§ Problem to solve:
In the listing below, find each line that holds "will" and list it.

§ Study material:
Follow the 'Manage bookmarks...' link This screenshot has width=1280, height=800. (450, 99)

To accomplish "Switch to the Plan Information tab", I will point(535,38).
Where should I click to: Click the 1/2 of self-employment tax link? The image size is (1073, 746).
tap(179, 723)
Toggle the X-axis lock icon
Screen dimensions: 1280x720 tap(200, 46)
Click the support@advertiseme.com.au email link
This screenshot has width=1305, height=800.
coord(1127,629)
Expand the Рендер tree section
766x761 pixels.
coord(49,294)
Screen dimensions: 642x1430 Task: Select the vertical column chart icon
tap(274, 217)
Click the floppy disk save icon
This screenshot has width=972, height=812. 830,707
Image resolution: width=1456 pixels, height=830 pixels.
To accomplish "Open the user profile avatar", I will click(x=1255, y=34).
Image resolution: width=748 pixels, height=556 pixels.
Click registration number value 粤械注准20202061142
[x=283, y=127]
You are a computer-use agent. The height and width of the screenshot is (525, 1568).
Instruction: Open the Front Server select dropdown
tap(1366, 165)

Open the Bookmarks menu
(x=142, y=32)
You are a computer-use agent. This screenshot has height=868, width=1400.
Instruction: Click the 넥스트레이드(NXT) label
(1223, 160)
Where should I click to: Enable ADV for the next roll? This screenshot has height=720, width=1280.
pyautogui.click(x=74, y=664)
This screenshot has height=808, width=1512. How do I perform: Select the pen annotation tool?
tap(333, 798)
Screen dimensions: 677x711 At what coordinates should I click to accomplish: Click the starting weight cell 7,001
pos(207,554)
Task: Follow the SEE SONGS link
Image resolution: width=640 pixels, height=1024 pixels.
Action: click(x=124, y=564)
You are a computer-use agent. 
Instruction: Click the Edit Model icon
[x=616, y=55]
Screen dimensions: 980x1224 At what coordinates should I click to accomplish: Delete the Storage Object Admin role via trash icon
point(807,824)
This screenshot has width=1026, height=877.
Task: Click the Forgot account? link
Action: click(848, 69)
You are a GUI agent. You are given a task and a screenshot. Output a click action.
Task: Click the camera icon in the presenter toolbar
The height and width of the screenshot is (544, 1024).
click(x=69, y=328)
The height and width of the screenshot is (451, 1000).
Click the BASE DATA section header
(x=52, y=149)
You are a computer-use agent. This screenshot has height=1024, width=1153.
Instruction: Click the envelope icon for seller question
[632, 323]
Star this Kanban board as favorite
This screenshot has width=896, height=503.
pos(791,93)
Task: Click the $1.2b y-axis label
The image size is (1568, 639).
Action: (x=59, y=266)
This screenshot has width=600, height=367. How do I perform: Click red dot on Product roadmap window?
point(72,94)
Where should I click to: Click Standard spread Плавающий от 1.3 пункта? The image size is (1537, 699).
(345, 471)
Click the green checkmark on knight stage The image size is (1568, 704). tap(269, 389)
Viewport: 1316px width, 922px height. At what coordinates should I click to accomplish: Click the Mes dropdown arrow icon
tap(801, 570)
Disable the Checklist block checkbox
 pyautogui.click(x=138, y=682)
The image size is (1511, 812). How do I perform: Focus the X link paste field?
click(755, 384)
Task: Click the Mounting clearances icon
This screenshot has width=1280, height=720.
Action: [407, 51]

§ Written response:
To accomplish "Switch to the Plan Information tab", I will point(535,38).
To accomplish "Open the user profile avatar", I will click(x=1255, y=34).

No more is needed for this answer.